A) Using multiphoton microscopy the morphology of the cyto-GFP-transplanted cells in the fixed sections of the spinal cord parenchyma was first visualised in serial images with 0.1 µm step size. Second harmonic generation (SHG) blue signal was probably generated by collagen. See Video S6. B) Image acquired using a Zeiss 7 MP of a cyto-GFP positive cell 10 days after transplantation into the non-fixed ex vivo spinal cord that resembles a typical process bearing oligodendrocyte. C) Eight days post-transplantation cytoplasmic GFP-positive cells were seen to extend processes making contacts with the axons at several points (white arrows). D) Nine days post-transplantation farnesylated GFP-labelled cells were imaged to align with the CFP-labelled axons extending thick dense processes (white arrow). B and D acquired using Zeiss 7 MP microscope (×20, 0.95NA). A and C acquired using the LaVision BioTec TRIM scope, (20×, 0.95NA). Representative images from at least 3 separate experiments.
Figure 11.
Ex vivo imaging of axon-glial interactions after transplantation of cyto-GFP and farns-GFP labelled cells into a Thy1-CFP*shi/shi mouse.

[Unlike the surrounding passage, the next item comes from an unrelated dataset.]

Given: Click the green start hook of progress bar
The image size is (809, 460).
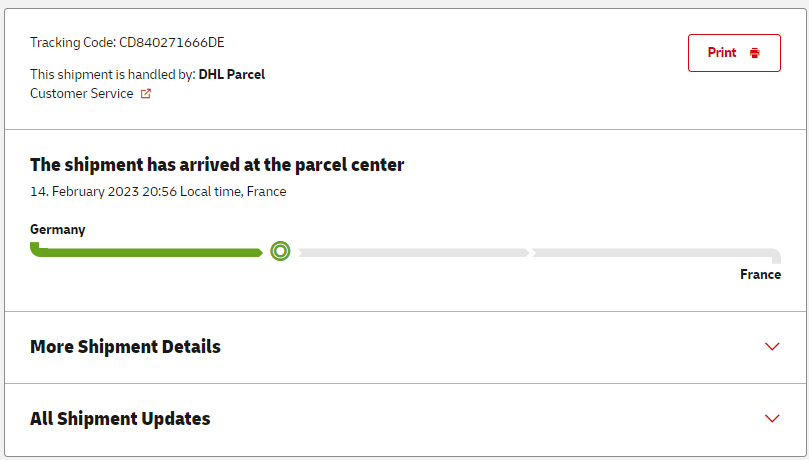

A) Cyto-GFP-expressing neurospheres were transplanted into a shiverer mouse expressing CFP under the Thy1 promoter, Thy1-CFP*shi/shi. Z stacks at 1 µm intervals were acquired with the multiphoton microscopy of an ex vivo spinal cord at day 15 after transplantation, and presented as a volume projection, over a time course of 20 min. Cyto-GFP-positive processes extending from a cell body can be seen to align with the CFP-positive axons. Z interval size was 1 µm. GFP and CFP were excited simultaneously at 860 nm. Bi–iii) Smoothed illustration after applying blend configuration in Imaris imaging software of the co-localization of GFP positive processes with CFP positive axons acquired using time-lapse microscopy. It can be seen that the GFP-positive cell process appears to extend over areas overlying axons. See Video S7. C–F) ex vivo imaging of farns-GFP-labelled cells and CFP-positive axons 8 days post-transplantation. (A–B acquired using the LaVision TRIM microscope, 20×. 0.95NA) C) farns-GFP-transplanted cells (asterisk) were imaged to extend flatten processes, making contact with the CFP-positive axons (dotted square), 8 days post-transplantation into Thy1-CFP*shi/shi mouse. In the same field of view, a neuronal body (purple arrow) was also imaged. D,E) Time-lapse imaging over a z-stack, with 1 µm step size, illustrating the generation and extension of a farns-GFP-positive cell process with the formation of new membrane bubble (arrow, see Video S8). F) farns-GFP processes were generally thick and formed membrane protrusions (arrow). C–F images were acquired using Zeiss 7 MP (20×, 0.95NA). Representative video (A,B) from 1 experiment but static images taken from at least 5 separate experiments. C–F illustrates representative images from at least 3 separate experiments.